- **Aim of the exercise**:
Convert the rows from the start through the line containing "(1031, 633)" into a two-column CSV with the headers text and answer. Give one CSV line per row, with its text and its answer each in a single quoted field and line breaks replaced by spaces.

## Begin Given information

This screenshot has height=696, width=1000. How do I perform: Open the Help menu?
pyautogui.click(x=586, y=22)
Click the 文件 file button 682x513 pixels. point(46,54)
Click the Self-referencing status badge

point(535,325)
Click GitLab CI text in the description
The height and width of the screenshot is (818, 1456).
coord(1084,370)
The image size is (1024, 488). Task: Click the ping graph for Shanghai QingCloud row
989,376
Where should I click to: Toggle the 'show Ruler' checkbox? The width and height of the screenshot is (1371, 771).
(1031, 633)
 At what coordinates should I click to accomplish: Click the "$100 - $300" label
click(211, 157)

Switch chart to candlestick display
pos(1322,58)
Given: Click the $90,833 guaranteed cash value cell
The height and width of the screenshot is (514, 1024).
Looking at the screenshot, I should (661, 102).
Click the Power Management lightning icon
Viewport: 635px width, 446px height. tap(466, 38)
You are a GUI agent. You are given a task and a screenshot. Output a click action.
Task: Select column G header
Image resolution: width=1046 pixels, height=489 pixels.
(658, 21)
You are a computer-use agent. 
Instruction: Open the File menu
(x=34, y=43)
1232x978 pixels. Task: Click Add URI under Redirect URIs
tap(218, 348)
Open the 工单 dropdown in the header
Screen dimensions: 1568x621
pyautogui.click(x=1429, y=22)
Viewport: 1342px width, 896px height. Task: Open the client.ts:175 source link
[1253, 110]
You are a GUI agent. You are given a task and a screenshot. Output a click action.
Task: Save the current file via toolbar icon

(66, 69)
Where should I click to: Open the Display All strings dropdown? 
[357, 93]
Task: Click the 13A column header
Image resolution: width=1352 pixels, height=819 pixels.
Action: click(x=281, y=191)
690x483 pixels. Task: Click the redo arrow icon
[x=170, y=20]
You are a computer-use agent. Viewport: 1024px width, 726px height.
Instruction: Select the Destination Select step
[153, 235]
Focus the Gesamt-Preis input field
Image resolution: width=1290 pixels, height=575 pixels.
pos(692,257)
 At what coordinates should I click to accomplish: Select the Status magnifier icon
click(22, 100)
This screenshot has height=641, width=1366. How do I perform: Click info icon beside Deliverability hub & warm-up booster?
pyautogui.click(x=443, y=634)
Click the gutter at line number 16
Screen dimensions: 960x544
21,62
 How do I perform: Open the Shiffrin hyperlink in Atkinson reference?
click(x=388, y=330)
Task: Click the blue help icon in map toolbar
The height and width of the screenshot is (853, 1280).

## End Given information

- **Exercise solution**:
text,answer
"This screenshot has height=696, width=1000. How do I perform: Open the Help menu?","pyautogui.click(x=586, y=22)"
"Click the 文件 file button 682x513 pixels.","point(46,54)"
"Click the Self-referencing status badge","point(535,325)"
"Click GitLab CI text in the description The height and width of the screenshot is (818, 1456).","coord(1084,370)"
"The image size is (1024, 488). Task: Click the ping graph for Shanghai QingCloud row","989,376"
"Where should I click to: Toggle the 'show Ruler' checkbox? The width and height of the screenshot is (1371, 771).","(1031, 633)"